Così, un anno fa, Obama, ha detto sì all'inserimento di Al Awlaki in una lista di terroristi da eliminare. Decisione subito contestata dalle associazioni per i diritti civili e dal padre dell'imam che ha invano presentato istanza legale in tribunale. Un passo affondato dal verdetto di un giudice. Ieri i critici sono tornati a protestare con veemenza trovando un alleato nel repubblicano Ron Paul, sempre duro verso la guerra al terrore.

Come spesso accade in America, s'è trovata una copertura formale per compiere qualcosa di illegale. Se la Cia ha l'ufficio di avvocati più grande degli Usa è proprio per questo. Dieci di loro lavorano a tempo pieno per fornire le pezze d'appoggio ai piloti dei droni. Compilano rapporti in base alle segnalazioni degli 007, quindi preparano quello che è chiamato, in gergo, l'avviso di morte.

Ossia l'inserimento del terrorista nella lista dei bersagli. Ma l'assistenza degli avvocati non si ferma qui: non è raro che seguano l'operazione d'attacco dei droni dalla stazione di comando. Per evitare - è stato spiegato - che possano essere compiuti errori fatali, come l'uccisione di civili che non c'entrano nulla. A volte funziona, a volte no. Molto dipende dai dati che arrivano dal campo.

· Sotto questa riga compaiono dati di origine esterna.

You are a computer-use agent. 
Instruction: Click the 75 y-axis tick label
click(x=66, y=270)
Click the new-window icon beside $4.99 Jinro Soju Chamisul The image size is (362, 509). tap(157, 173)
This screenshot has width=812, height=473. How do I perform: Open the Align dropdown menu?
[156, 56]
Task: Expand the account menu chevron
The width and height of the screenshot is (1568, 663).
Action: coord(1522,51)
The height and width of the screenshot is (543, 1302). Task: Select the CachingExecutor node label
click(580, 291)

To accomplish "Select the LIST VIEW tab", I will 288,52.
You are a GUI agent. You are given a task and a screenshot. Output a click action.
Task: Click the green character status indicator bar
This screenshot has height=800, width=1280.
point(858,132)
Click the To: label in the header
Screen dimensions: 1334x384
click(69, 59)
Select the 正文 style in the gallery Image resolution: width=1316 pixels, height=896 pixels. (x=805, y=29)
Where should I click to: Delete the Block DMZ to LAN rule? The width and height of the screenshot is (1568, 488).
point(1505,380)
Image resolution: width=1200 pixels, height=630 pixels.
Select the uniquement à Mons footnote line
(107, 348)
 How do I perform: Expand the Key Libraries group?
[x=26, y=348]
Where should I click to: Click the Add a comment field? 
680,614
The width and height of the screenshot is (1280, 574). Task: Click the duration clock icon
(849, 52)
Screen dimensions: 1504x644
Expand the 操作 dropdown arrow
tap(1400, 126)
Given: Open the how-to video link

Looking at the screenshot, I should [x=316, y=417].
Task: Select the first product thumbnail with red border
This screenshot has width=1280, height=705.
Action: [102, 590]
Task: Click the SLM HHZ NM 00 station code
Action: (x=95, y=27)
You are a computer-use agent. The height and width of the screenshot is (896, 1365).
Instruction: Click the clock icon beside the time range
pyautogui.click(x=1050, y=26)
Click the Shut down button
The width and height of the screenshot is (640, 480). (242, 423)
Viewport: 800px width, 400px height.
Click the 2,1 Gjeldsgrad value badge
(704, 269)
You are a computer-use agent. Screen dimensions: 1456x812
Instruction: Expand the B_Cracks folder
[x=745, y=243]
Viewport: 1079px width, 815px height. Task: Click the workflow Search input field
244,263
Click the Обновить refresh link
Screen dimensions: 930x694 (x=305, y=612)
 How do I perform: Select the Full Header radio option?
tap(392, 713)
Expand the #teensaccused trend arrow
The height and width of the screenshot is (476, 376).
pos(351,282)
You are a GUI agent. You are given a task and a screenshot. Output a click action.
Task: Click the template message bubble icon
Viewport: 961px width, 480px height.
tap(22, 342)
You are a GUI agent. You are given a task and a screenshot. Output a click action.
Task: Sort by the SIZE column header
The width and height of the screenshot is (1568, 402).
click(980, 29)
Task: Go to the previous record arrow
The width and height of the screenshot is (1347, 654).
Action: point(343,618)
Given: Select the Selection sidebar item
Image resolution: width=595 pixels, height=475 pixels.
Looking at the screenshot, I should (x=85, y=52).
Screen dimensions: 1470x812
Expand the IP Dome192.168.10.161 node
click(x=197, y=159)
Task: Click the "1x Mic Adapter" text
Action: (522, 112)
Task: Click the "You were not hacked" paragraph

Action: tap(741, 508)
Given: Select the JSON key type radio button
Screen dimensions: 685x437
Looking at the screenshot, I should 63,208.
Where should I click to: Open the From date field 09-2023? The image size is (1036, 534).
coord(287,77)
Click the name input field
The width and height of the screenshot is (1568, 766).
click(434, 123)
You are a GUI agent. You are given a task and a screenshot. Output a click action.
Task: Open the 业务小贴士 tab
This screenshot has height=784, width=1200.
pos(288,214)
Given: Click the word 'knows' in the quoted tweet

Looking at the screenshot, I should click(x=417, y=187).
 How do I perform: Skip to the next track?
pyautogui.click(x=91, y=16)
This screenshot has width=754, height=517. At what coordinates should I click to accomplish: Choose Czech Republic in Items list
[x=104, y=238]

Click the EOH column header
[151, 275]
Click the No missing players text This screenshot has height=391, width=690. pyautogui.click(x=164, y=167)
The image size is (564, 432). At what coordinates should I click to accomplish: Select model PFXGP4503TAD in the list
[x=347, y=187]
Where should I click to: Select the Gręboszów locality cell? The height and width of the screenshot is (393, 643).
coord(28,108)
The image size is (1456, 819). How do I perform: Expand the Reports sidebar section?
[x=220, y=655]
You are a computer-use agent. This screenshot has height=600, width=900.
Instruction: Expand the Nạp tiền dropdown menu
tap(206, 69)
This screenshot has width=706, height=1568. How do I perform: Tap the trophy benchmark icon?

La catena burocratica creata sotto Bush è continuata anche con Obama. Anzi, la presidenza, in piena sintonia con l'intelligence, ha scelto i droni come l'arma principale nella lotta ad Al Qaeda. Veri mietitori del cielo che hanno incenerito militanti arabi, ceceni, uzbeki, pachistani, somali scovati nei loro inaccessibili rifugi. Inevitabile che toccasse anche a al Awlaki. Essere americano per lui non era un'attenuante.